What happens if another process truncates the file when we call sendFile? Assuming we don’t set any signal handlers, the sendFile call simply returns the number of bytes it transferred before it was interrupted, and errno is set to SUCCESS. If we lock the file before calling SendFile, sendFile will behave the same as before and we will also receive RT_SIGNAL_LEASE.

So far, we have reduced the number of data copies, but there is still one copy, a copy of the page cache to the socket cache. So can we omit this copy as well?

With the help of hardware, we can do it. We used to copy the data from the page cache to the socket cache. In fact, we only need to pass the buffer descriptor to the socket buffer and then pass the data length, so that the DMA controller can directly package the data from the page cache and send it to the network.

To summarize, the SendFile system call uses the DMA engine to copy the contents of the file into the kernel buffer, and then adds the buffer descriptor with the file location and length to the socket buffer. This step does not copy data from the kernel into the socket buffer. The DMA engine copies the kernel buffer data to the protocol engine, avoiding the last copy.

However, this collection and copy function requires hardware and driver support.

Using a splice

Sendfile only works for copying data from a file to a socket, limiting its use. Linux introduced the splice system call in 2.6.17 to move data between two file descriptors:

#define _GNU_SOURCE /* See feature_test_macros(7) */
#include <fcntl.h>
ssize_t splice(int fd_in, loff_t *off_in, int fd_out, loff_t *off_out, size_t len, unsigned int flags);
Copy the code

Splice calls move data between two file descriptors without copying data back and forth between kernel space and user space. It copies len length data from fd_IN to fd_OUT, but one of the parties must be a pipe device, which is some of the limitations of Splice today. The flags parameter has the following values:

  • SPLICE_F_MOVE: Try to move data instead of copying it. This is just a hint to the kernel: if the kernel can’t start frompipeMoving data orpipeThe cache is not a whole page, and data still needs to be copied. The initial implementation of Linux had some problems, so from2.6.21This option does not work at first, but should be implemented in a later Linux version.
  • SPLICE_F_NONBLOCKspliceOperations are not blocked. However, if the file descriptor is not set to I/O in a non-blocking manner, then the call to Splice may still block.
  • SPLICE_F_MOREThe back of the:spliceThe call will have more data.
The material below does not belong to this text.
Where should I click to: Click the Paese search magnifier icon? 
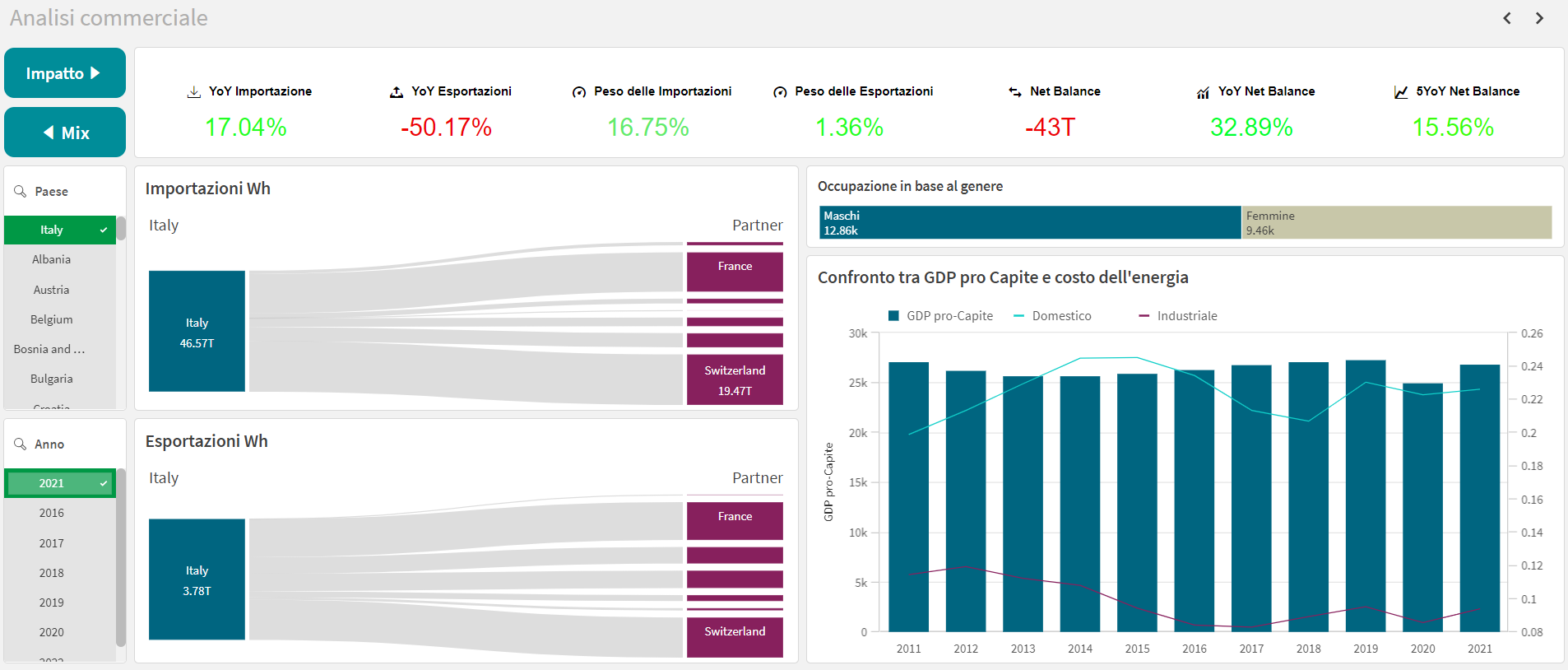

Splice calls take advantage of the pipeline buffer mechanism proposed by Linux, so at least one descriptor must be a pipe.

All of the above zero-copy techniques are implemented to reduce the copying of data between user space and kernel space, but sometimes data must be copied between user space and kernel space. At this point, we have to focus on when the data is copied in user space and kernel space. Linux often uses copy on write ** to reduce overhead, a technique often referred to as COW.

For reasons of space, this article does not cover write-time copying in detail. The general description is: If multiple applications access the same data at the same time, so each application has a pointer to the data, in each program’s view, oneself are independent with this data, only when a program need to modify the data content, will copy the data content to program their application in the space, at that time, the data become the private data of the program. If the application does not need to modify the data, it never needs to copy the data into its own application space. This reduces copying of data. The content copied while writing can be used for another article…

In addition, there are some zero-copy technologies, such as traditional Linux I/O with the O_DIRECT flag to directly I/O, avoiding automatic caching, and fBUFS which is not yet mature. This article does not cover all zero-copy technologies, but just introduces some common ones. If you are interested, you can explore them by yourself. Mature server projects also modify the I/O part of the kernel to improve their data transfer rates.